◆ Selected excerpt:
----

2 comments
  1. Thanks for this article.

    Many of my clients are small businesses and not-for-profits and it’s often difficult to convince them that their website can be a target for hackers!

  2. >Tony and I were floored when he told us that. But should we have been?

    Yes and no. Yes because from the perspective of us in the know, it is unbelievable that they would operate without any security. Yet from their perspective, they do not fully understand the issue and that has always and will always be the issue.
    I bet he has security at his office and home even though he may not be a millionaire in a mansion and not considered to be a high value target.
    You could put a sticker on your van that says “no money or tools stored in this van” but they may steal the van and use it in an armed robbery or other criminal act.

    The problem for us (you, me and everyone else in this industry who actually cares about their customers) is that we want to inform customers without scaring them. If you scare them, they will not complete on the purchase and you will lose a customer. They may well think you are lying and using scare tactics to try and get them to buy from you.

    Other developers that I have had first hand experience with will simply roll the site back to a backup or a static copy when the site is infected. They do nothing to address the method used to infect. Why? There is no profit in it. All the customer wants is a clean site, so that is what they do using the simplest and cheapest method. I was shocked to see them do that to say the least.

    The biggest problem that I see on a daily basis is how these developers work. What they do is design the site and then put it on the cheapest host that they can find. Usually one of those dollar a month plans. Then they hand the keys over to the customer who has no experience in it and leave them in full control.

    We saw this issue so many times and we even ran in to issues ourselves with hosts changing settings, not informing us and we get hit with issues. One host switched from PHPsu to PHP and guess what? One of their customers was infected and was able to access our personal website.

    We develop websites in-house and then host them on our server which we have full control over. This way we can guarantee the security level and make changes when we want to.

    The issue in my opinion is the customer. They always focus on the bottom line, the price. It is like always buying the cheapest airfare you can find then complaining about the service. You get what you pay for and the company needs to cut costs to make a buck.

    Do you think the auto shop guy you met would be able to understand the 4 steps you detail in the “How can you protect yourself” section? I doubt it. If he could, he would have done so already. The problem here is that people do not understand it, so they ignore it.
    I am sure you have had someone come to you with your computer and ask you why it is slow only for you to find lots of issues with the computer. It is not that this person is not clever it is that whole fear of technology aspect.

    Again, this is why I created my business to use a model that is non-standard within the area that I work. We tell our customers “You manage your business, we manage your website. This is because you are awesome at your business and we are awesome at managing your website. You do what you do best and we do what we do best and we both benefit”.
----
◆ Problem details:
Reproduce the part of the website-security comments from "You could put" up to and including "buy from you." word for word.

◆ Excerpted data:
----
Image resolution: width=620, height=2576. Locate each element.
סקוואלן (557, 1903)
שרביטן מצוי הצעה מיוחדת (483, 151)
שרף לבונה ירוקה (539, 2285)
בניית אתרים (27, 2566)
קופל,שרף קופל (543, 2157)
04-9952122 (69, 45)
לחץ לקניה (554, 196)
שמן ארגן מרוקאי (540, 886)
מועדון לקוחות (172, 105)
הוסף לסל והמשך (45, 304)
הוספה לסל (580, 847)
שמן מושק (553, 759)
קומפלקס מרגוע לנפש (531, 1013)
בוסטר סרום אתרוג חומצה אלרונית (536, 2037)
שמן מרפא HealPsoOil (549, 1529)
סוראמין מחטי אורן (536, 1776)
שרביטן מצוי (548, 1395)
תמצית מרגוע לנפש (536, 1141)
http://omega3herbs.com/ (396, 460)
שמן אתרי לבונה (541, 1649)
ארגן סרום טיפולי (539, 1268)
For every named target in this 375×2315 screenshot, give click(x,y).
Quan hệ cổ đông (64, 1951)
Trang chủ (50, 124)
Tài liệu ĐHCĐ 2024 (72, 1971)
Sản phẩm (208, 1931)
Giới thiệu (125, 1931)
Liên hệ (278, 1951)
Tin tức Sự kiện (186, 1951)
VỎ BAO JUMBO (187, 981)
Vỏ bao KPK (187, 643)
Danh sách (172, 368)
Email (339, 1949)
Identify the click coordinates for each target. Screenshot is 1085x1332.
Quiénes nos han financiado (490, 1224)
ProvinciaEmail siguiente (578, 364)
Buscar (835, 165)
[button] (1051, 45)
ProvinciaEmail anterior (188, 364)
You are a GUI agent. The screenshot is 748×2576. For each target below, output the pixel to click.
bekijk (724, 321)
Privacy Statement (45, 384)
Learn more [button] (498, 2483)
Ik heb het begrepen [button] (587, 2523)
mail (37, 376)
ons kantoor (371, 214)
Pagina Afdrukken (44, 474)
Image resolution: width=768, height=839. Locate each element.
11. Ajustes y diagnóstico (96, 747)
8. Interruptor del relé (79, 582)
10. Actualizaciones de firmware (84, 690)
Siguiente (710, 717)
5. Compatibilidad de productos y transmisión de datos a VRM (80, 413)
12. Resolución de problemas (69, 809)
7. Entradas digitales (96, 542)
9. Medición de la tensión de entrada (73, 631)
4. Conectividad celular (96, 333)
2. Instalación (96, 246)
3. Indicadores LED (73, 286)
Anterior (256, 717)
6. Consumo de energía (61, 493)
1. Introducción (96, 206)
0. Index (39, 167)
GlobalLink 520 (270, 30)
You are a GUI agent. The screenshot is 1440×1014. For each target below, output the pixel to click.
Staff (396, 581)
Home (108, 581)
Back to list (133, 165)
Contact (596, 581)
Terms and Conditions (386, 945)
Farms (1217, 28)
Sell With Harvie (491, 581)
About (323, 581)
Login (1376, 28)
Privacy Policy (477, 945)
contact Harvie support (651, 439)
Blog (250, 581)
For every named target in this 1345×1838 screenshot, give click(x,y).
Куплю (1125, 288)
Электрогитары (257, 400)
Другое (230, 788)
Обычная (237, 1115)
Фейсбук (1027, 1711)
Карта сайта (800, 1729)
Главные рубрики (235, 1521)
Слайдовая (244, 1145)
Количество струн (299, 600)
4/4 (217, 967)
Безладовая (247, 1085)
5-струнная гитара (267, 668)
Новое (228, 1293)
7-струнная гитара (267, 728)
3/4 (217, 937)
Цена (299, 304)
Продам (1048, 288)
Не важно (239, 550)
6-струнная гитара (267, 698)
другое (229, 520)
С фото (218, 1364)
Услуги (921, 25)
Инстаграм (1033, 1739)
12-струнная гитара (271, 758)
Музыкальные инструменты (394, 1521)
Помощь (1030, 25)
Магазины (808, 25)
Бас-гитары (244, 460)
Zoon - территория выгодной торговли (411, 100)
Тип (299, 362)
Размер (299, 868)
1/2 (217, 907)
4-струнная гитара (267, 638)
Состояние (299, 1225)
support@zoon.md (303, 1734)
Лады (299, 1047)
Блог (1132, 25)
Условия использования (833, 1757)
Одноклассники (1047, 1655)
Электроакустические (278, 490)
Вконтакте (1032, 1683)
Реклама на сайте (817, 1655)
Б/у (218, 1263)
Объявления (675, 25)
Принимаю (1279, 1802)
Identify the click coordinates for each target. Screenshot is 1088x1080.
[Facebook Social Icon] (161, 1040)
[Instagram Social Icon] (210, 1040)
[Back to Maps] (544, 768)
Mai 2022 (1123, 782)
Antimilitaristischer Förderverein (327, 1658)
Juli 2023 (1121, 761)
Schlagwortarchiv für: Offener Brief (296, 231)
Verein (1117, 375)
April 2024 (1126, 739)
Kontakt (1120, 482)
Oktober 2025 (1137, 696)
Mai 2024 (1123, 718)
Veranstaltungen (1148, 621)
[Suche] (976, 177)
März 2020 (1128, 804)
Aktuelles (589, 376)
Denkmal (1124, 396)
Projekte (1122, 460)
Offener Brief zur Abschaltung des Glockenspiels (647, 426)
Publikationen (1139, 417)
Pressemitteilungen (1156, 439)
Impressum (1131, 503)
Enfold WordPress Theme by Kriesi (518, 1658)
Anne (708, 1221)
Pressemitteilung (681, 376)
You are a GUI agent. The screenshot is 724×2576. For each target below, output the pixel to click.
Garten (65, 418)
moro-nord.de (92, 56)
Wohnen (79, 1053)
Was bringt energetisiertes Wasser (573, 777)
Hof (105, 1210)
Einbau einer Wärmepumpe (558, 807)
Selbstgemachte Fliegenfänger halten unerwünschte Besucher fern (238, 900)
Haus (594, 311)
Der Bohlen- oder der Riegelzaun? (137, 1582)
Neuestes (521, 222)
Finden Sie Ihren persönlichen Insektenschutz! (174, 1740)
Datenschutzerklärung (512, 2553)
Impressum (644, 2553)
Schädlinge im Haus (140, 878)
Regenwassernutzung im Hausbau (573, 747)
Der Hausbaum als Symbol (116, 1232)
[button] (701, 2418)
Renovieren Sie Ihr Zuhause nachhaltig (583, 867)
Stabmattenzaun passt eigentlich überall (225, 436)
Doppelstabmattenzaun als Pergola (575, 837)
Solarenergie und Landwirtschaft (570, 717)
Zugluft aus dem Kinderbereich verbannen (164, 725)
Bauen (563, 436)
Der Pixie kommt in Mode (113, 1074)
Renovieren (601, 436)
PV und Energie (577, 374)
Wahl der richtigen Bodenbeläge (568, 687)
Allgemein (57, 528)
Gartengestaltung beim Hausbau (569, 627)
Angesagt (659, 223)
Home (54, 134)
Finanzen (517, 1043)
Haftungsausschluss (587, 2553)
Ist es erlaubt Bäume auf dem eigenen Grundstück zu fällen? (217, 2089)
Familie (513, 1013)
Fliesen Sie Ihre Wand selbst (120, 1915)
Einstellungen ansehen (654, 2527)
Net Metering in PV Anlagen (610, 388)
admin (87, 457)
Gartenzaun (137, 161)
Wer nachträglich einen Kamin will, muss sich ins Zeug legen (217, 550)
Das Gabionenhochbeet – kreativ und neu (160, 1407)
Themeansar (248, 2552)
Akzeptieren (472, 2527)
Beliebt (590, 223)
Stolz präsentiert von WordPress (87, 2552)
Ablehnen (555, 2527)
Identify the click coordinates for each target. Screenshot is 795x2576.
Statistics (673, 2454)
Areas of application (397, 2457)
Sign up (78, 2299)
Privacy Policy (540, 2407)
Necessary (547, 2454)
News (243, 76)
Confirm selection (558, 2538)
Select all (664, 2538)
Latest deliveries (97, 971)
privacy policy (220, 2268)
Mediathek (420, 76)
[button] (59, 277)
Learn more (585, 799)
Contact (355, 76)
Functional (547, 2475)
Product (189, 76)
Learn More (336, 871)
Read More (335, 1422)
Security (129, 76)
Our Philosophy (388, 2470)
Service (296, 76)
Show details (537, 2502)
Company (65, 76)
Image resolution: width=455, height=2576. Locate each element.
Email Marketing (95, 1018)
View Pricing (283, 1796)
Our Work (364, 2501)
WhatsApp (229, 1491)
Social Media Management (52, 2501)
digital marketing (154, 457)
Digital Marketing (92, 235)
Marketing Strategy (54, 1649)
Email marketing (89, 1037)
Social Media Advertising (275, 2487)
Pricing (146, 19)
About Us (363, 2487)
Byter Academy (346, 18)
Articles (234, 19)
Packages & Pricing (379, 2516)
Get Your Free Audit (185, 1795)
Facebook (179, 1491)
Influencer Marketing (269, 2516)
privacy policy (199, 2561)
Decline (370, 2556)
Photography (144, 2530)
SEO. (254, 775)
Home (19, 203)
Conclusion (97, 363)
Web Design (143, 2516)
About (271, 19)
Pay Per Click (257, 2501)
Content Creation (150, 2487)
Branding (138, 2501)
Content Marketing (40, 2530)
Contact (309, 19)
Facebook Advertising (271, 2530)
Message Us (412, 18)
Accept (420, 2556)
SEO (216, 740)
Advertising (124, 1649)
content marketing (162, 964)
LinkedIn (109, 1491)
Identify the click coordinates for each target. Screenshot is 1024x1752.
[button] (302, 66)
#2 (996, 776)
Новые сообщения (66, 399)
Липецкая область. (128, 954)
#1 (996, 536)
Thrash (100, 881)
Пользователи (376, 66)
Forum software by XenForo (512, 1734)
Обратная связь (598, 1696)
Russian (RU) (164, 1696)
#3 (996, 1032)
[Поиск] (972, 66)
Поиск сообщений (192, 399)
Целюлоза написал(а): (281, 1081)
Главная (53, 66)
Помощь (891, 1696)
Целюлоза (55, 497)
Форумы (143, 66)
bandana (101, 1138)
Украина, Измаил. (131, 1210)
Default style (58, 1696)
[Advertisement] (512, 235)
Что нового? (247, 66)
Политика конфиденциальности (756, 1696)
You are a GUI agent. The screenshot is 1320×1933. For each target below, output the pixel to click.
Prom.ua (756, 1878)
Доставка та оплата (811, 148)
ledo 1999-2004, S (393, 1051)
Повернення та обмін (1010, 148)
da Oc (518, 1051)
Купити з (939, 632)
----
◆ Answer box:
You could put a sticker on your van that says “no money or tools stored in this van” but they may steal the van and use it in an armed robbery or other criminal act.

    The problem for us (you, me and everyone else in this industry who actually cares about their customers) is that we want to inform customers without scaring them. If you scare them, they will not complete on the purchase and you will lose a customer. They may well think you are lying and using scare tactics to try and get them to buy from you.